Copy the part of the listing that opens with the line containing "coordinates (1622, 654)." and closes with the line containing "remove file from project is", reproducing both end lines and everything between them exactly.
++++++++++++++++++++
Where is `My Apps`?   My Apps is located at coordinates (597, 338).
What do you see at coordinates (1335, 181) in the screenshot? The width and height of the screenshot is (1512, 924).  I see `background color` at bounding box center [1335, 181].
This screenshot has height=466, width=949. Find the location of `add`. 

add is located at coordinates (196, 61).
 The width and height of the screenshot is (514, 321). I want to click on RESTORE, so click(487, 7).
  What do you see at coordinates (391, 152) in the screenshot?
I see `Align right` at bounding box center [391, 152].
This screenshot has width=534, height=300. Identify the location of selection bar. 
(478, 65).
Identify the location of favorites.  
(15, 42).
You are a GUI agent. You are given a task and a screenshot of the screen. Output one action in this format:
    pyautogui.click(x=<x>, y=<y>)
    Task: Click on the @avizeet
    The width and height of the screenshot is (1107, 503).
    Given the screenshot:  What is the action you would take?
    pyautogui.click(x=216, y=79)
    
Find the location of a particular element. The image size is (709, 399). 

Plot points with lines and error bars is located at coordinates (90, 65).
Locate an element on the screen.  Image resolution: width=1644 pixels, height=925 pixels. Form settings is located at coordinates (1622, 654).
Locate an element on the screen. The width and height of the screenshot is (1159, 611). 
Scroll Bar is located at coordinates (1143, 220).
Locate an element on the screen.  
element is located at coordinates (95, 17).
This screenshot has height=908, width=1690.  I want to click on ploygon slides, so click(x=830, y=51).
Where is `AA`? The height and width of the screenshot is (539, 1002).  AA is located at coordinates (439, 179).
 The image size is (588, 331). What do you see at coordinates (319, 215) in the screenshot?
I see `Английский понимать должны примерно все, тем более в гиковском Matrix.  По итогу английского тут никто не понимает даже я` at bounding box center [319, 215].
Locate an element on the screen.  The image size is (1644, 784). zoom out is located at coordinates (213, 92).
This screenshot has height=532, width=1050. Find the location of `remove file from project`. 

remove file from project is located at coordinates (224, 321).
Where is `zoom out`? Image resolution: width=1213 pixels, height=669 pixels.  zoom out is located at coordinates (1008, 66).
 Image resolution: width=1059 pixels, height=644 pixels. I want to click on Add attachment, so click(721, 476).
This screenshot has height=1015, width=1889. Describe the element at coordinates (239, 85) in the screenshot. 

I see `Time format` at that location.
++++++++++++++++++++
#### Written response:
Locate an element on the screen.  Image resolution: width=1644 pixels, height=925 pixels. Form settings is located at coordinates (1622, 654).
Locate an element on the screen. The width and height of the screenshot is (1159, 611). 
Scroll Bar is located at coordinates (1143, 220).
Locate an element on the screen.  
element is located at coordinates (95, 17).
This screenshot has height=908, width=1690.  I want to click on ploygon slides, so click(x=830, y=51).
Where is `AA`? The height and width of the screenshot is (539, 1002).  AA is located at coordinates (439, 179).
 The image size is (588, 331). What do you see at coordinates (319, 215) in the screenshot?
I see `Английский понимать должны примерно все, тем более в гиковском Matrix.  По итогу английского тут никто не понимает даже я` at bounding box center [319, 215].
Locate an element on the screen.  The image size is (1644, 784). zoom out is located at coordinates (213, 92).
This screenshot has height=532, width=1050. Find the location of `remove file from project`. 

remove file from project is located at coordinates (224, 321).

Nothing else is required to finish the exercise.